Work instructions: Rewrite every item below, replacing "Shipping Info" with "Shipping Details" and changing nothing else.
# START OF Data extract
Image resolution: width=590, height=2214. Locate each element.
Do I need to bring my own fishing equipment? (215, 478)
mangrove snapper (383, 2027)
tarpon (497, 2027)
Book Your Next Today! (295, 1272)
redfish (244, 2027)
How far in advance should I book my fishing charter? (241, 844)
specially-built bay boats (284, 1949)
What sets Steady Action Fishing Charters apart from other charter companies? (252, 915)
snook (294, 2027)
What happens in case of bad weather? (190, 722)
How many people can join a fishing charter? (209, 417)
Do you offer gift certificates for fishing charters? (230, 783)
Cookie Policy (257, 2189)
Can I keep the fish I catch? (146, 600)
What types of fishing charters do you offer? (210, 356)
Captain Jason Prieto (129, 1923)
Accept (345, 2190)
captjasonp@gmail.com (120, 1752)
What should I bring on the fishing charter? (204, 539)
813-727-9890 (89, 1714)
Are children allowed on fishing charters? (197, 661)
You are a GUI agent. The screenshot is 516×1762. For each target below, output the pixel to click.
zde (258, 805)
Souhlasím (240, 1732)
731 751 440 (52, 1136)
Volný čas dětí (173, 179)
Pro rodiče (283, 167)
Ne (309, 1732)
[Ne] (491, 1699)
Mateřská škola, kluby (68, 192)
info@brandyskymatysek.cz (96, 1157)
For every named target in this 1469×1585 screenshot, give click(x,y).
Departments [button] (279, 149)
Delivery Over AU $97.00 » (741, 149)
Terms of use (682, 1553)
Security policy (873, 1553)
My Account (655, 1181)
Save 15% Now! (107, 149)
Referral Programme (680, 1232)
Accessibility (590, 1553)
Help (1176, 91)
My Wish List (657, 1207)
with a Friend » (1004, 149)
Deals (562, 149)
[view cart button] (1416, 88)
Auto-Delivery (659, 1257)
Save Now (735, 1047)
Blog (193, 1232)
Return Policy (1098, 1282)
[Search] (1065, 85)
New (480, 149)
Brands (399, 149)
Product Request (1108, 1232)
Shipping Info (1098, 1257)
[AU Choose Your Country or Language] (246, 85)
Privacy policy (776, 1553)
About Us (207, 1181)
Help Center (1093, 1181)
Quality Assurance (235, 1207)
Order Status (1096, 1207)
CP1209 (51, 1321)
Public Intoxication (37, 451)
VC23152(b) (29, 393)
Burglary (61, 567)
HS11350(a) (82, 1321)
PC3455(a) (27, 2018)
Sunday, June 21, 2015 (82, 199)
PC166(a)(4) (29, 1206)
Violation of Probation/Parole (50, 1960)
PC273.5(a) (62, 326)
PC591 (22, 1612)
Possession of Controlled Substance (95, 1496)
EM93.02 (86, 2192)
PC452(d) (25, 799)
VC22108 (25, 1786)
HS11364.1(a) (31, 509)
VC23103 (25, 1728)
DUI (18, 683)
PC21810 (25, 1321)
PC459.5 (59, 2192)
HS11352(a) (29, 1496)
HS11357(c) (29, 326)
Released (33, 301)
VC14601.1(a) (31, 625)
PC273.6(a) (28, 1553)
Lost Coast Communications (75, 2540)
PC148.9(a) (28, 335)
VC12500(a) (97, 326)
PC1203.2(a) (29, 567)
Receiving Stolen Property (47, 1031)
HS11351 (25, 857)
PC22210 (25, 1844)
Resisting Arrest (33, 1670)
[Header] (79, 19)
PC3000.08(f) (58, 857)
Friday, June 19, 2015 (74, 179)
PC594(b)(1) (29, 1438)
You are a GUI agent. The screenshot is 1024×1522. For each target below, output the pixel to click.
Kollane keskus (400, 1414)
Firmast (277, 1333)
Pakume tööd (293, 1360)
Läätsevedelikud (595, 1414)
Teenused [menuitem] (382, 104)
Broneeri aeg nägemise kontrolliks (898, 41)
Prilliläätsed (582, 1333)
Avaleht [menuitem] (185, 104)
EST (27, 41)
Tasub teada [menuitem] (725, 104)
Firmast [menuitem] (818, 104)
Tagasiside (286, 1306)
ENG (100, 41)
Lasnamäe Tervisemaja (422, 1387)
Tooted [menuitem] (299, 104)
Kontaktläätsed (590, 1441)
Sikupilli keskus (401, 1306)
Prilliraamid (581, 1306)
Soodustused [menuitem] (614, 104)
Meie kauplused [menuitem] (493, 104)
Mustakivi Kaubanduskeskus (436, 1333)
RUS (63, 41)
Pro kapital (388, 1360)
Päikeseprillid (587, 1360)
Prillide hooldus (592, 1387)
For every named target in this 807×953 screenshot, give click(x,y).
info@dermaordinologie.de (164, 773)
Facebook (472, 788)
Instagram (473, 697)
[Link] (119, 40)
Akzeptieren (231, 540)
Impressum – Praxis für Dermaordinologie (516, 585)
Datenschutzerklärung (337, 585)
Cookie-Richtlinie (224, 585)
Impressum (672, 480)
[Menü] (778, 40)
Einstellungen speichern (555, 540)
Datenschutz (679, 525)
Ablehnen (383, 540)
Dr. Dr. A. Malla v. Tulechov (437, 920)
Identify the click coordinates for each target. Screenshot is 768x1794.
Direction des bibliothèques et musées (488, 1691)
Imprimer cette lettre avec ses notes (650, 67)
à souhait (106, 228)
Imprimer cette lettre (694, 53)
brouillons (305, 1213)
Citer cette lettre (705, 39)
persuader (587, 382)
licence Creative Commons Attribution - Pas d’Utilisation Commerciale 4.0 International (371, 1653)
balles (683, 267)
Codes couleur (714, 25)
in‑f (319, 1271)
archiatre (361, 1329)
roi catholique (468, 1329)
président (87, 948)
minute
# END OF Data extract
Solution:
Image resolution: width=590, height=2214. Locate each element.
Do I need to bring my own fishing equipment? (215, 478)
mangrove snapper (383, 2027)
tarpon (497, 2027)
Book Your Next Today! (295, 1272)
redfish (244, 2027)
How far in advance should I book my fishing charter? (241, 844)
specially-built bay boats (284, 1949)
What sets Steady Action Fishing Charters apart from other charter companies? (252, 915)
snook (294, 2027)
What happens in case of bad weather? (190, 722)
How many people can join a fishing charter? (209, 417)
Do you offer gift certificates for fishing charters? (230, 783)
Cookie Policy (257, 2189)
Can I keep the fish I catch? (146, 600)
What types of fishing charters do you offer? (210, 356)
Captain Jason Prieto (129, 1923)
Accept (345, 2190)
captjasonp@gmail.com (120, 1752)
What should I bring on the fishing charter? (204, 539)
813-727-9890 (89, 1714)
Are children allowed on fishing charters? (197, 661)
You are a GUI agent. The screenshot is 516×1762. For each target below, output the pixel to click.
zde (258, 805)
Souhlasím (240, 1732)
731 751 440 (52, 1136)
Volný čas dětí (173, 179)
Pro rodiče (283, 167)
Ne (309, 1732)
[Ne] (491, 1699)
Mateřská škola, kluby (68, 192)
info@brandyskymatysek.cz (96, 1157)
For every named target in this 1469×1585 screenshot, give click(x,y).
Departments [button] (279, 149)
Delivery Over AU $97.00 » (741, 149)
Terms of use (682, 1553)
Security policy (873, 1553)
My Account (655, 1181)
Save 15% Now! (107, 149)
Referral Programme (680, 1232)
Accessibility (590, 1553)
Help (1176, 91)
My Wish List (657, 1207)
with a Friend » (1004, 149)
Deals (562, 149)
[view cart button] (1416, 88)
Auto-Delivery (659, 1257)
Save Now (735, 1047)
Blog (193, 1232)
Return Policy (1098, 1282)
[Search] (1065, 85)
New (480, 149)
Brands (399, 149)
Product Request (1108, 1232)
Shipping Details (1098, 1257)
[AU Choose Your Country or Language] (246, 85)
Privacy policy (776, 1553)
About Us (207, 1181)
Help Center (1093, 1181)
Quality Assurance (235, 1207)
Order Status (1096, 1207)
CP1209 (51, 1321)
Public Intoxication (37, 451)
VC23152(b) (29, 393)
Burglary (61, 567)
HS11350(a) (82, 1321)
PC3455(a) (27, 2018)
Sunday, June 21, 2015 (82, 199)
PC166(a)(4) (29, 1206)
Violation of Probation/Parole (50, 1960)
PC273.5(a) (62, 326)
PC591 (22, 1612)
Possession of Controlled Substance (95, 1496)
EM93.02 (86, 2192)
PC452(d) (25, 799)
VC22108 (25, 1786)
HS11364.1(a) (31, 509)
VC23103 (25, 1728)
DUI (18, 683)
PC21810 (25, 1321)
PC459.5 (59, 2192)
HS11352(a) (29, 1496)
HS11357(c) (29, 326)
Released (33, 301)
VC14601.1(a) (31, 625)
PC273.6(a) (28, 1553)
Lost Coast Communications (75, 2540)
PC148.9(a) (28, 335)
VC12500(a) (97, 326)
PC1203.2(a) (29, 567)
Receiving Stolen Property (47, 1031)
HS11351 (25, 857)
PC22210 (25, 1844)
Resisting Arrest (33, 1670)
[Header] (79, 19)
PC3000.08(f) (58, 857)
Friday, June 19, 2015 (74, 179)
PC594(b)(1) (29, 1438)
You are a GUI agent. The screenshot is 1024×1522. For each target below, output the pixel to click.
Kollane keskus (400, 1414)
Firmast (277, 1333)
Pakume tööd (293, 1360)
Läätsevedelikud (595, 1414)
Teenused [menuitem] (382, 104)
Broneeri aeg nägemise kontrolliks (898, 41)
Prilliläätsed (582, 1333)
Avaleht [menuitem] (185, 104)
EST (27, 41)
Tasub teada [menuitem] (725, 104)
Firmast [menuitem] (818, 104)
Tagasiside (286, 1306)
ENG (100, 41)
Lasnamäe Tervisemaja (422, 1387)
Tooted [menuitem] (299, 104)
Kontaktläätsed (590, 1441)
Sikupilli keskus (401, 1306)
Prilliraamid (581, 1306)
Soodustused [menuitem] (614, 104)
Meie kauplused [menuitem] (493, 104)
Mustakivi Kaubanduskeskus (436, 1333)
RUS (63, 41)
Pro kapital (388, 1360)
Päikeseprillid (587, 1360)
Prillide hooldus (592, 1387)
For every named target in this 807×953 screenshot, give click(x,y).
info@dermaordinologie.de (164, 773)
Facebook (472, 788)
Instagram (473, 697)
[Link] (119, 40)
Akzeptieren (231, 540)
Impressum – Praxis für Dermaordinologie (516, 585)
Datenschutzerklärung (337, 585)
Cookie-Richtlinie (224, 585)
Impressum (672, 480)
[Menü] (778, 40)
Einstellungen speichern (555, 540)
Datenschutz (679, 525)
Ablehnen (383, 540)
Dr. Dr. A. Malla v. Tulechov (437, 920)
Identify the click coordinates for each target. Screenshot is 768x1794.
Direction des bibliothèques et musées (488, 1691)
Imprimer cette lettre avec ses notes (650, 67)
à souhait (106, 228)
Imprimer cette lettre (694, 53)
brouillons (305, 1213)
Citer cette lettre (705, 39)
persuader (587, 382)
licence Creative Commons Attribution - Pas d’Utilisation Commerciale 4.0 International (371, 1653)
balles (683, 267)
Codes couleur (714, 25)
in‑f (319, 1271)
archiatre (361, 1329)
roi catholique (468, 1329)
président (87, 948)
minute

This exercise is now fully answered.